Opportunities in adversity
It has become a truism that a crisis is a terrible thing to waste. And organizations that take risks in bad times are recognized as heroes when success comes their way. But putting these principles into practice will take all the analysis, focus and nerve that corporate executives can muster.
A company’s best strategy should reflect its unique situation. With capital costly and credit tight, cash position is a key determinant of management priorities. Businesses struggling to service debt or pay suppliers are focusing on improving working capital. Those faced with shrinking markets, new competitors or technological obsolescence must transform their businesses or be left in the dust. Some companies may be vulnerable to supplier distress or have untapped sources of synergy, suggesting the need for defensive steps or an operational overhaul.
Companies with strong balance sheets have the wherewithal to consider strategic acquisitions, consolidation opportunities, organic growth or other expansive investments. On a “stress pendulum” (page 3) swinging from cash flow to cash burn, such organizations occupy the healthiest segment of the span. Their mission is “sustaining your future” — one that is far from easy to do well in these uncertain times (page 2).
Across the entire stress pendulum, one challenge is valuation, whether of growth opportunities or of an existing portfolio of assets and businesses. Always a complex exercise, projecting cash flows — the heart of valuation — is made more opaque by economic adversity, market turbulence, constricted capital markets and regulatory upheaval. The slow transaction market has also deprived buyers and sellers of current “comparable” asset prices. Today’s best valuation models incorporate multiple scenarios and variable assumptions (page 4).
Private Equity (PE) firms,like corporations, have been hit hard by current conditions. The large, highly leveraged deals that once loomed over the transaction landscape have disappeared. Yet, almost under the radar, PE firms continue to invest in mid-sized businesses (page 6). Some are utilizing alternate structures such as joint ventures with corporate partners.

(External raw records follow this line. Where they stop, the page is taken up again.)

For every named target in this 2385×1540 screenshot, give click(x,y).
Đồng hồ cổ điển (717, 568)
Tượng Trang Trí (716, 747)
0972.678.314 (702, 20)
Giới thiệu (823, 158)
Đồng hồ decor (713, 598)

For many of the strongest companies, “sustaining your future” means searching for promising new markets, often in emerging markets where growth projections dwarf those of the developed world. Outsized opportunities bring such risks as inadvertent exposure to corrupt practices through acquisitions. Stepped-up enforcement of the US Foreign Corrupt Practices Act (FCPA) has created the need for a new level of due diligence when assessing targets abroad (page 7). Such vigilance will help growth-minded organizations and investors make the most of opportunities in adversity.